**** Data listing
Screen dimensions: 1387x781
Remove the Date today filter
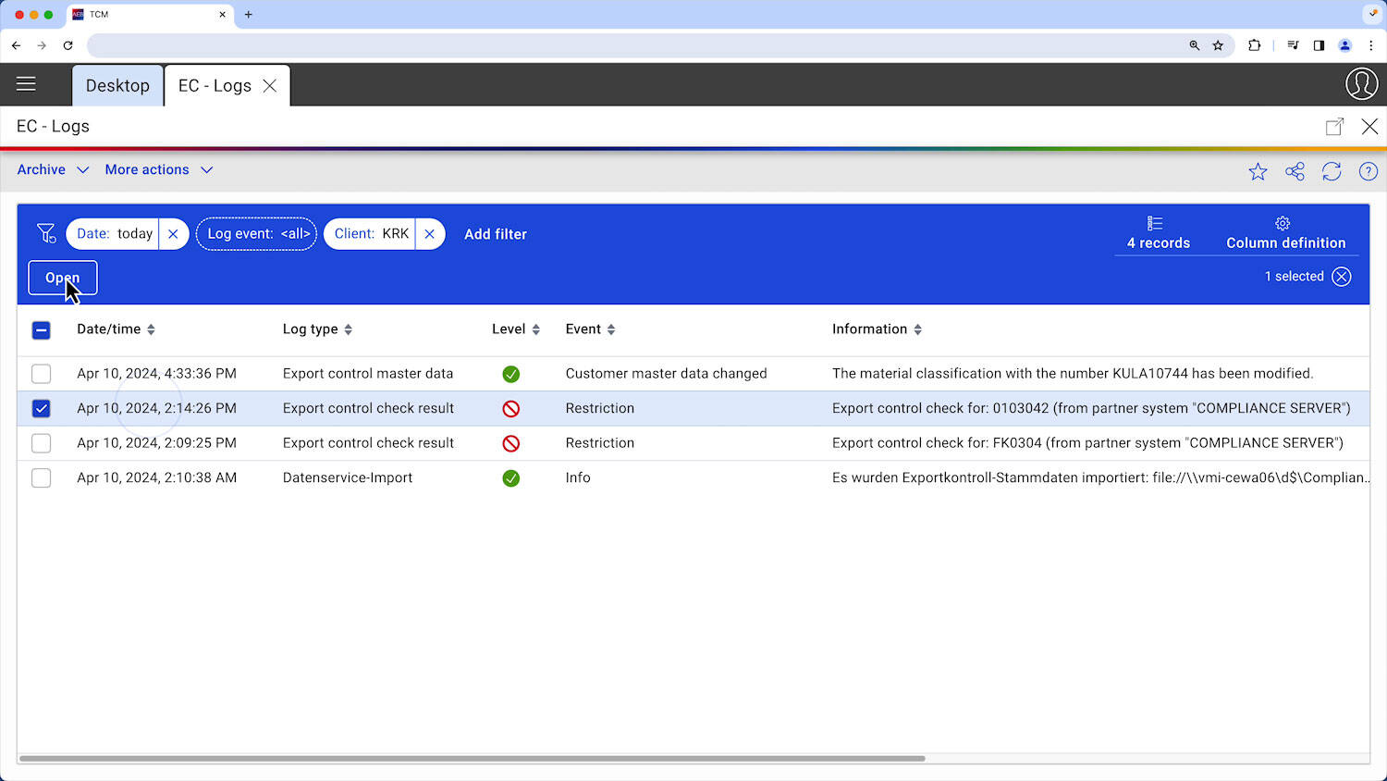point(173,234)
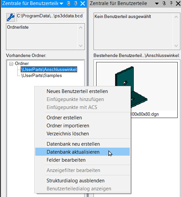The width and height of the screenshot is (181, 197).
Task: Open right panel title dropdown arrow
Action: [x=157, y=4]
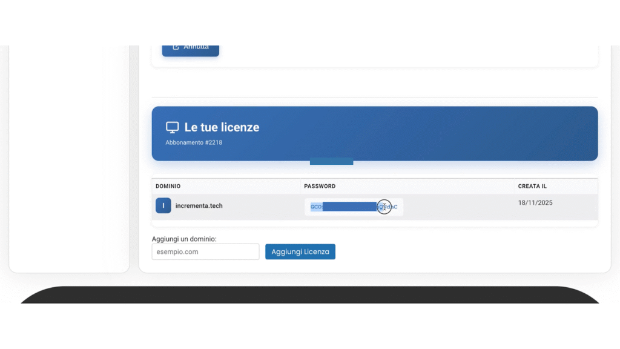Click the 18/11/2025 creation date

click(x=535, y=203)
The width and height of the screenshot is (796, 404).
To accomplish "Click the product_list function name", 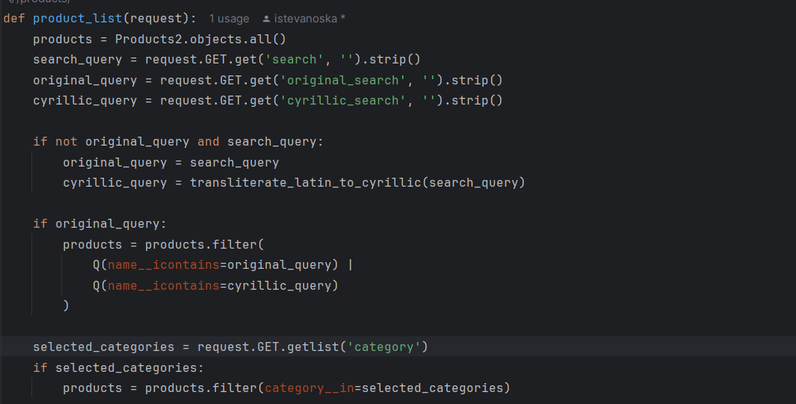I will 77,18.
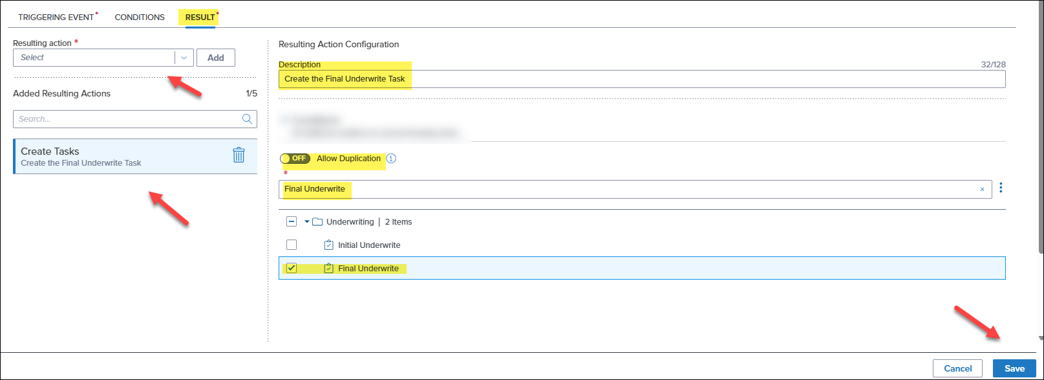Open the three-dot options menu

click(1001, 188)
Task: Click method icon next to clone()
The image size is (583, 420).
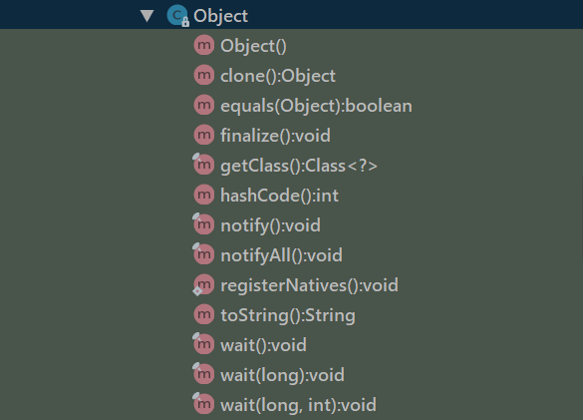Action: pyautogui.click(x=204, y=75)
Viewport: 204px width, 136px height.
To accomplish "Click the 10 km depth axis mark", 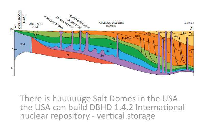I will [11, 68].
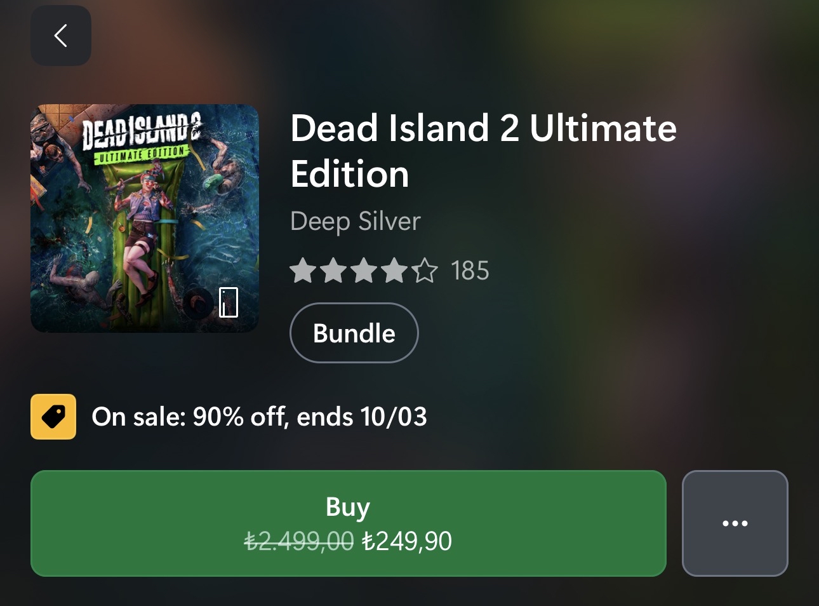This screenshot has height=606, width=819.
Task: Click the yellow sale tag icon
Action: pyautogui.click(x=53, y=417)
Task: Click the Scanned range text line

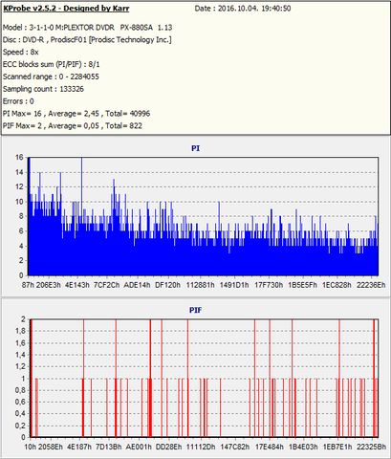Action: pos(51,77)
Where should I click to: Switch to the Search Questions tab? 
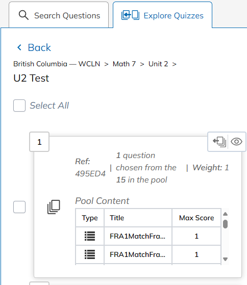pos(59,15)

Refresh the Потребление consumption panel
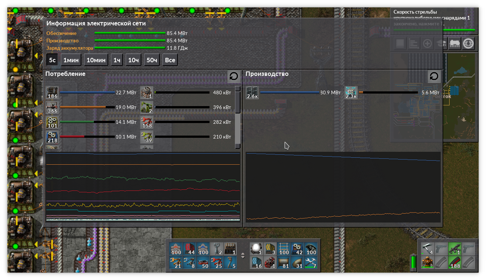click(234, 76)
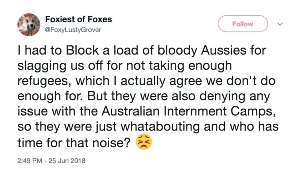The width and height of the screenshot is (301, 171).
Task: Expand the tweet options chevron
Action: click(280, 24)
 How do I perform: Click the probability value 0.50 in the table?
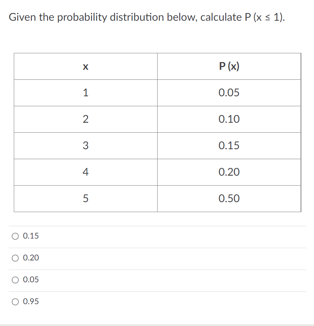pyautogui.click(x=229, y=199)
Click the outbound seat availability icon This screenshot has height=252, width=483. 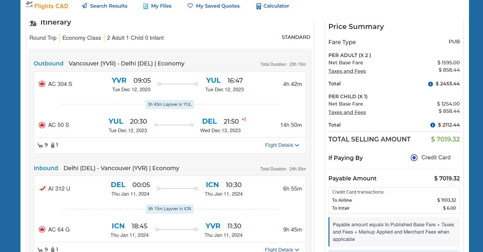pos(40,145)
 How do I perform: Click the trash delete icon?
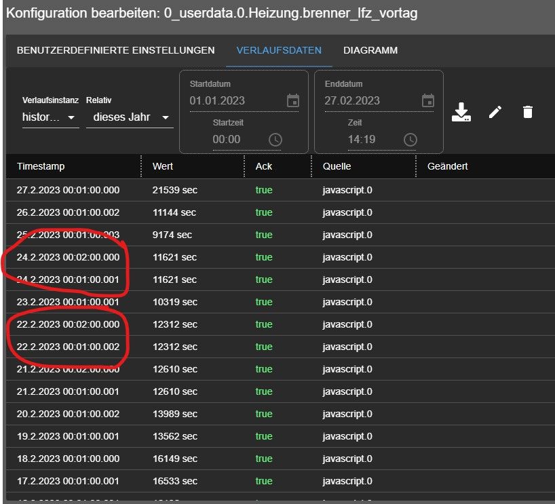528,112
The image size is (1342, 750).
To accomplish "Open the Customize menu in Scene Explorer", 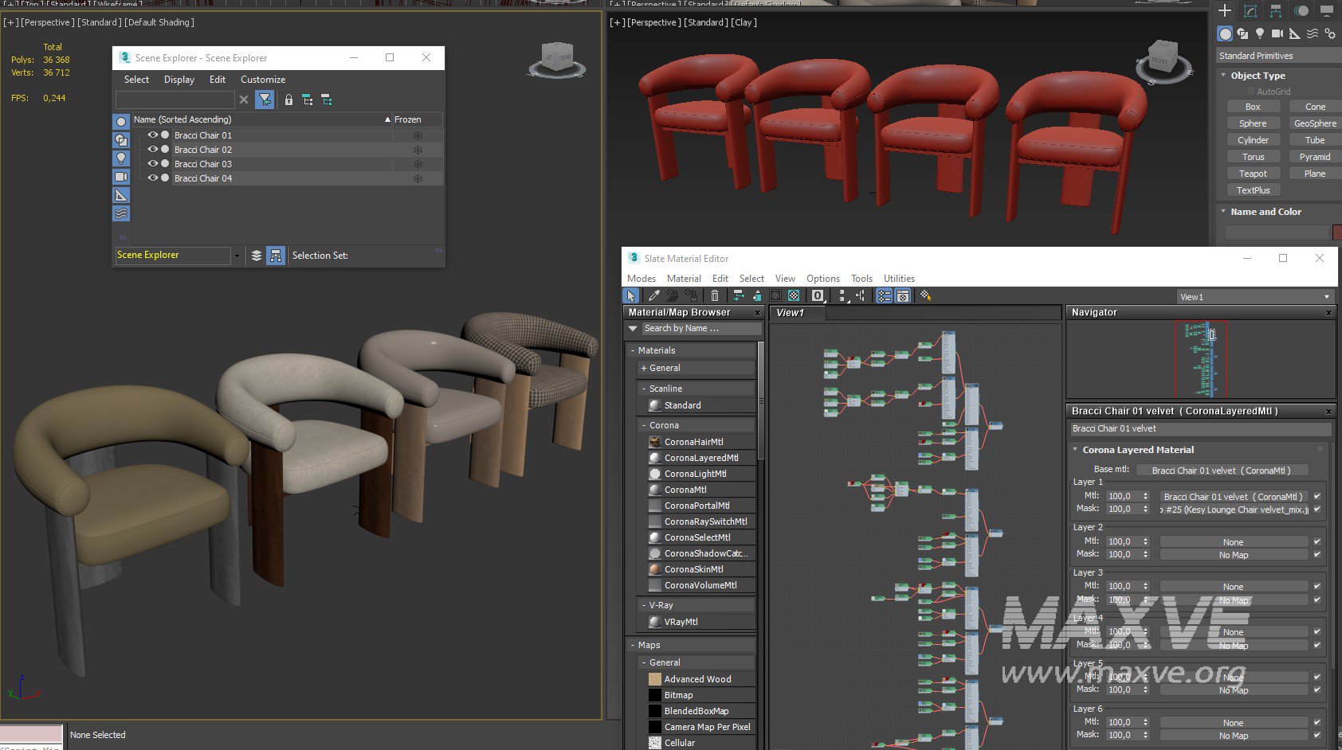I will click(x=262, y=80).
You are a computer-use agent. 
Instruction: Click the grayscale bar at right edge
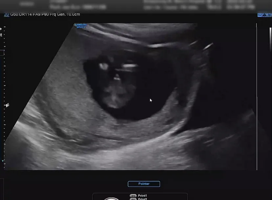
********
Prompt:
Format the lines as a numbered list, starting at the top of the lines and ending after the one that contains "click(x=535, y=203)". Omit blank lines and leave out the pictures.

Solution to the problem:
1. Screen dimensions: 1387x781
2. Remove the Date today filter
3. point(173,234)
4. The width and height of the screenshot is (181, 197).
5. Task: Open right panel title dropdown arrow
6. Action: [x=157, y=4]
7. Click the 18/11/2025 creation date
8. click(x=535, y=203)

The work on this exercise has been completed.